California Commits Nearly $60 Million To Divert Youth Away From Jails, Toward Supports
The National Center for Youth Law, through collaborations with lawmakers and community groups, was instrumental in California committing nearly $60 million to programs that divert youth away from jails and assist them toward healthy and appropriate supports.
The funding was made available in 2019 and 2020 through the NCYL-sponsored Youth Reinvestment Grant, Tribal Youth Diversion, and Fostering Success Funds. The funds help support community-based, culturally rooted, trauma-informed services for youth in California as alternatives to arrest and incarceration.
This funding was critically important, as tens of thousands of California youth are arrested every year for low-level offenses. Youth who are arrested or incarcerated for low-level offenses are less likely to graduate high school, more likely to suffer negative health-outcomes, and more likely to have later contact with the justice system. Evidence has repeatedly shown that providing community-based services instead of arresting and incarcerating youth improves outcomes for youth and increases public health and safety.

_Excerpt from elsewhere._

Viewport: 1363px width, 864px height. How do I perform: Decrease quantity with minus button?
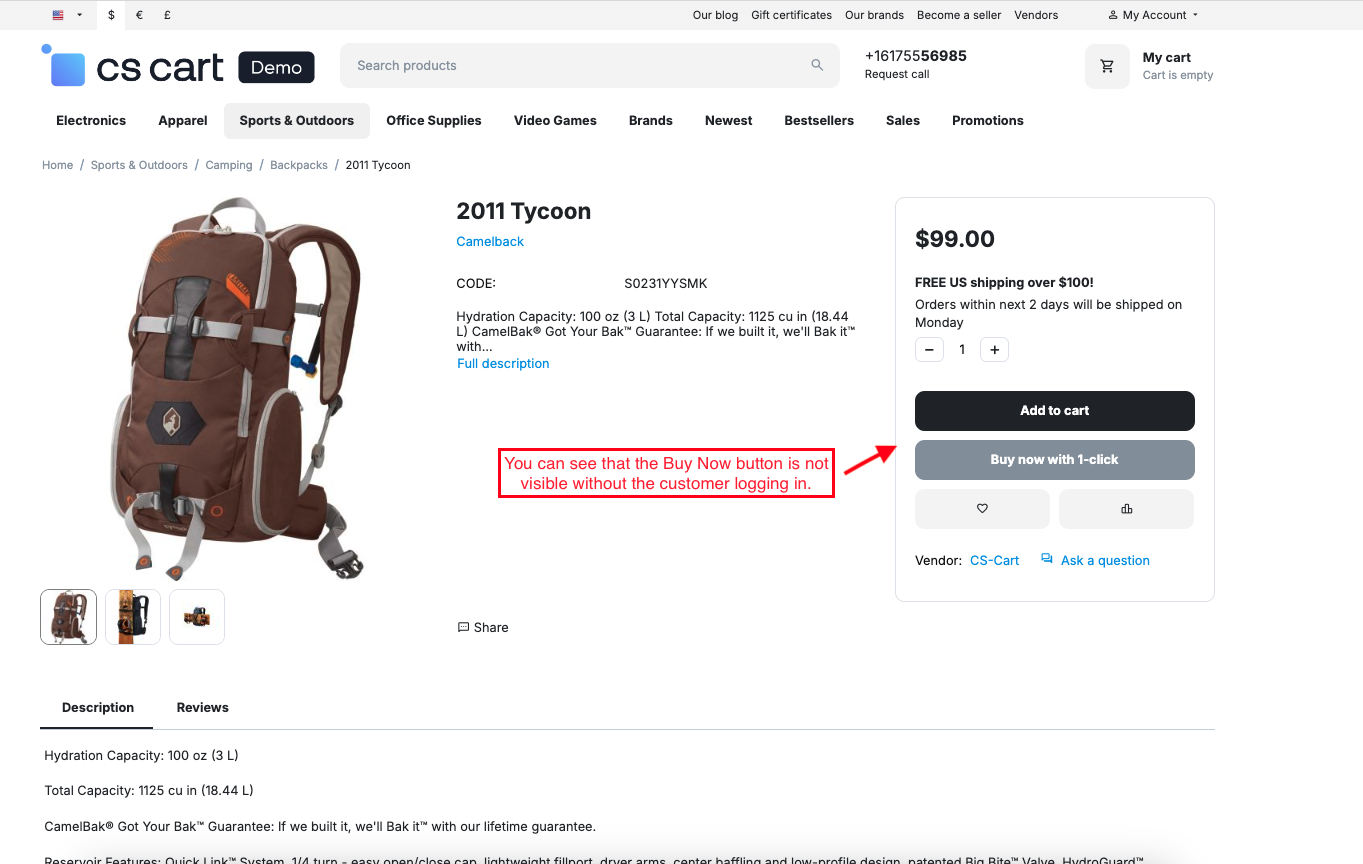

A look at how this landmark funding was distributed:
Youth Reinvestment Grant
The Youth Reinvestment Grants (YRG) were one-time state expenditures of $37.3 million in 2018 and $4 million in 2019, to be distributed over three-year grant periods, to organizations that support community-based, trauma-informed, culturally relevant, developmentally appropriate, and health-based diversion programs.
Communities with high juvenile arrest rates and high racial and ethnic disparities in juvenile justice system involvement were given priority for funding.
Fostering Success Fund
The Fostering Success Fund allocated $4 million in 2018 over a three-year grant period to support foster youth who are at risk of being criminalized for minor misbehaviors and low-level offenses.

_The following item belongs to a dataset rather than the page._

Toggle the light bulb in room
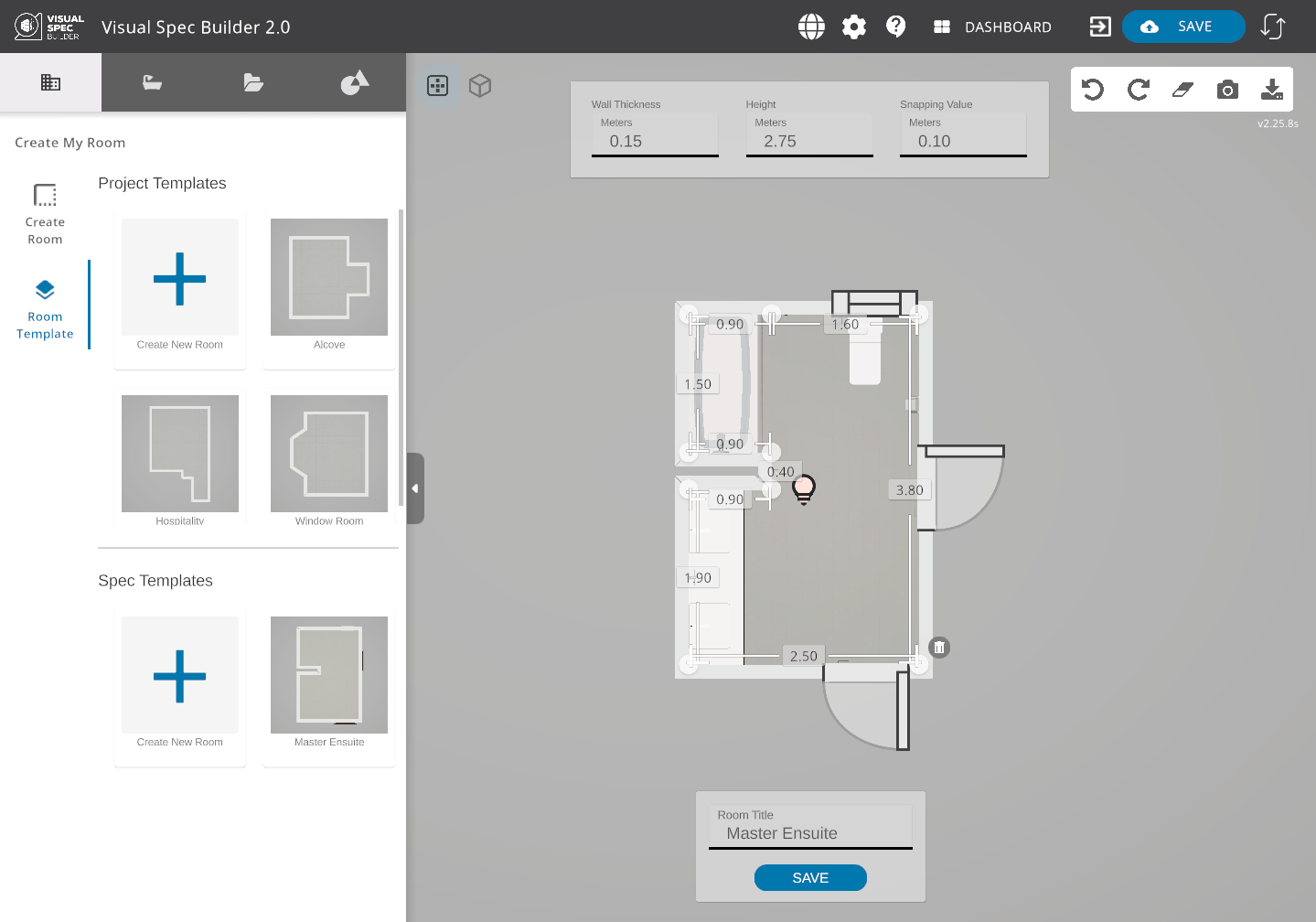 (x=804, y=488)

A portion of the funds were made available for training local law enforcement, group home and shelter staff on alternatives to arrest and responses to youthful behavior, including de-escalation techniques. The majority of the funds were restricted for community-based, culturally relevant, trauma-informed services for foster youth as an alternative to arrest and incarceration.
Tribal Youth Diversion
Allocated $11 million dollars $1 million in 2018 and $10 million in 2019 - in State general funds to Federally Recognized Tribes to develop and expand pre-arrest diversion programs and trauma-informed community-based services for Native American youth on tribal lands.
Benefits of diversion
In 2016, more than 40,000 California youth were arrested or cited by law enforcement officers for misdemeanor and status offenses. A disproportionate number were children of color, children from lower socio-economic backgrounds, children with disabilities, girls, youth who identify as lesbian, gay, bisexual, transgender, or queer, and foster children.
This is troubling because system-involved youth suffer from abuse, abandonment, neglect, trauma and developmental disabilities that influence their behaviors. Rather than receive supports and services to address their needs, they are instead funneled into the justice system where they experience further harms, increasing their chances of re-incarceration.
Youth need care, not cages. NCYL supports California’s commitment to create local youth diversion and development systems that are socially and fiscally responsible by treating all children arrested for low-level offenses appropriately for their age, in community settings, and with an emphasis on health and wellbeing.